Please refer to Figure 6. Figure 6 is a schematic block diagram of a face recognition model training device provided by an embodiment of the present application.

As shown in Figure 6, the face recognition model training device 400 includes a first acquisition module 410, a generation module 420 and a first training module 430, where:

The first acquisition module 410 is used to acquire a plurality of first sample face images and the identity identification code corresponding to each of the first sample face images;

The generation module 420 is used to perform preset augmentation processing on the plurality of first sample face images to obtain a plurality of first face images, and to perform preset augmentation processing on the plurality of first face images according to the preset image augmentation model. The first sample face image is augmented to obtain a plurality of second face images. The first sample face image has the same identity code corresponding to the second face image. The image augmentation model uses Perform image blur augmentation on the first face image;

The first training module 430 is used to train a preset face recognition model according to the plurality of first face images and the plurality of second face images until the face recognition model converges. .

In one embodiment, as shown in Figure 7, the first training module 430 also includes a first processing module 431, a second processing module 432, a first determination module 433 and an update module 434, wherein:

The first processing module 431 is used to input the first face image to the face recognition model for processing to obtain a first feature vector;

The second processing module 432 is used to input the second face image to the face recognition model for processing to obtain a second feature vector;

The first determination module 433 is configured to determine the target loss value of the face recognition model based on the first feature vector and the second feature vector, and determine the face recognition model based on the target loss value. Whether to converge;

The update module 434 is configured to adjust the model parameters of the face recognition model to update the face recognition model if the face recognition model does not converge, and continue to train the updated face recognition model, If the face recognition model converges, a converged face recognition model is obtained.

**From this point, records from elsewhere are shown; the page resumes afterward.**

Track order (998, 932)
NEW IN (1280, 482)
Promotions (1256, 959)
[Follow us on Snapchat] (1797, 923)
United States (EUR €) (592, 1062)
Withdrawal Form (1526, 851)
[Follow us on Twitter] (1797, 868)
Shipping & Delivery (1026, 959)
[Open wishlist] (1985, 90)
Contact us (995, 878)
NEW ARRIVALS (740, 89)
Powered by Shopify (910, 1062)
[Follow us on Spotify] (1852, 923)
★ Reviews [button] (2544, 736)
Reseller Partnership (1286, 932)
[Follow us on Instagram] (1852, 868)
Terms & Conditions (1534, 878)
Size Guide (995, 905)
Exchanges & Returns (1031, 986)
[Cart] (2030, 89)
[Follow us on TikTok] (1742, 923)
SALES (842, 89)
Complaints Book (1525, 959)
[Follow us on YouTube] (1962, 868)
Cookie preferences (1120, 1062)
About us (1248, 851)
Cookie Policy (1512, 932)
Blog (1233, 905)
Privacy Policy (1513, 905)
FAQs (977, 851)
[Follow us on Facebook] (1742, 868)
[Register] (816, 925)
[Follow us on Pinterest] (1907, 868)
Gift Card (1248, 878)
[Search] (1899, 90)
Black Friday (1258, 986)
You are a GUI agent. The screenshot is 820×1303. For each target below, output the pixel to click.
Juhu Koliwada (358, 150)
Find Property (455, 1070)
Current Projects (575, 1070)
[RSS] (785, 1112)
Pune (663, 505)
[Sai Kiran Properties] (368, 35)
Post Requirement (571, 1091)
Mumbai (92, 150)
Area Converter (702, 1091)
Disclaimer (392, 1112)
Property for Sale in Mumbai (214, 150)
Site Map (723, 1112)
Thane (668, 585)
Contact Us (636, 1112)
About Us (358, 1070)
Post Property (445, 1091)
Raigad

In one embodiment, the first determination module 433 is also used to:

Generate a first loss value according to the first feature vector and the identity code corresponding to the first feature vector;

Generate a second loss value according to the second feature vector and the first feature vector;

The first loss value and the second loss value are weighted and summed to obtain a target loss value.

In one embodiment, please refer to FIG. 8 , which is a schematic block diagram of an image augmentation model training device provided by an embodiment of the present application. The image augmentation model training device 500 includes a second acquisition module 510, an adding module 520 and a second training model 530, wherein:

The second acquisition module 510 is used to acquire a plurality of second sample face images;

Adding module 520 is used to add noise to each of the second sample face images to obtain multiple third sample face images;

The second training model 530 is used to train a preset image augmentation model based on a plurality of the third sample face images until the image augmentation model converges.

In one embodiment, the adding module 520 is also used to:

Obtain preset photon noise, readout noise and quantization noise;

According to the resolution of each second sample face image, the photon noise, readout noise and quantization noise are added to each second sample face image to obtain a plurality of third sample face images.

In one embodiment, the second training module 530 is also used to:

Process each of the third sample face images through a preset image augmentation model to obtain a plurality of third face images;

Determine whether the image augmentation model converges according to a plurality of the second sample face images and a plurality of the third face images;

If the image augmentation model does not converge, adjust the model parameters of the image augmentation model to update the image augmentation model, and continue to train the updated image augmentation model until the image augmentation model convergence.

In one embodiment, the second training module 530 is also used to:

Calculate the facial feature similarity between the two second sample face images that match each identity identification code, obtain at least one face similarity corresponding to each of the identity identification codes, and calculate the similarity based on each of the faces. Similarity establishes a first similarity histogram;

Calculate the facial feature similarity between the two third face images matching each identity identification code, obtain at least one face similarity corresponding to each of the identity identification codes, and calculate the similarity of each face based on the similarity of each face Create a second similarity histogram;

Perform curve fitting on the first similarity histogram to obtain a first curve, and perform curve fitting on the second similarity histogram to obtain a second curve;

Determine the first area enclosed by the first curve and the coordinate axis and the second area enclosed by the second curve and the coordinate axis;

When the area of the intersection area of the first area and the second area is greater than or equal to the preset area threshold, it is determined that the image augmentation model has converged.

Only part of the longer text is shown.